----- Data section -----
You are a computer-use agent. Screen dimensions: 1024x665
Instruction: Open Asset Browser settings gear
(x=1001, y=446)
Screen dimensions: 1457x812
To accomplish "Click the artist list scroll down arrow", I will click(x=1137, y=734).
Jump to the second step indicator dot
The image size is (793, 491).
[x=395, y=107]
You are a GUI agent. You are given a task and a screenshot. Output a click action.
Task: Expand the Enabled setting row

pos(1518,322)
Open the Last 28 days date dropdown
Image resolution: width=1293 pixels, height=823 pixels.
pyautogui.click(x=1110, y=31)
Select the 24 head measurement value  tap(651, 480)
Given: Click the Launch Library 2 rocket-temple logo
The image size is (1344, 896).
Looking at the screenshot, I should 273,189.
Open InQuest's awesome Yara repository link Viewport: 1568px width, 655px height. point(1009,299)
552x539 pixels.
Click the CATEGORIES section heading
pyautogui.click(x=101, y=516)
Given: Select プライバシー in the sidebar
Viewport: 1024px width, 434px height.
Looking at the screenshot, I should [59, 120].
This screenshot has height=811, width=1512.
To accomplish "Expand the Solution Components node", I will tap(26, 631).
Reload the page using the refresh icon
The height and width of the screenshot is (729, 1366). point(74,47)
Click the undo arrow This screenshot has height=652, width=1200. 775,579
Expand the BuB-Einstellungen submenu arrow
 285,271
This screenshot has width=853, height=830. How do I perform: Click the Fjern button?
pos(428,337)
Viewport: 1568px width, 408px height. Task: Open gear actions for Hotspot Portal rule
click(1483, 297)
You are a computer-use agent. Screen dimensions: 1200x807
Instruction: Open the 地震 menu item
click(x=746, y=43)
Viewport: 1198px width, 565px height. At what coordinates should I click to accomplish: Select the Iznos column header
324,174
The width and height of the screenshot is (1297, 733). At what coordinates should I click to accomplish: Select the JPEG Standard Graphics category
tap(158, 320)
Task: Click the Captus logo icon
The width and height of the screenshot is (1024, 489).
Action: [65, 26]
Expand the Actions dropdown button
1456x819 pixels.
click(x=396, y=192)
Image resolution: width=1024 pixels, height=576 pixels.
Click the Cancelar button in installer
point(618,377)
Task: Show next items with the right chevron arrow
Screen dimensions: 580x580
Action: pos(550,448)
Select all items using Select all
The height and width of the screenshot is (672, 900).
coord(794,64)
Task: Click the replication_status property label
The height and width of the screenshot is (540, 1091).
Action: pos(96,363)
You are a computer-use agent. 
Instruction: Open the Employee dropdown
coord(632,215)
-----
▸ What needs to be done
Write out exactly the lines above from the line with "You are a GUI" through the line with "552x539 pixels.", both of them included, and leave out all other lines.

▸ Result of this exercise
You are a GUI agent. You are given a task and a screenshot. Output a click action.
Task: Expand the Enabled setting row

pos(1518,322)
Open the Last 28 days date dropdown
Image resolution: width=1293 pixels, height=823 pixels.
pyautogui.click(x=1110, y=31)
Select the 24 head measurement value  tap(651, 480)
Given: Click the Launch Library 2 rocket-temple logo
The image size is (1344, 896).
Looking at the screenshot, I should 273,189.
Open InQuest's awesome Yara repository link Viewport: 1568px width, 655px height. point(1009,299)
552x539 pixels.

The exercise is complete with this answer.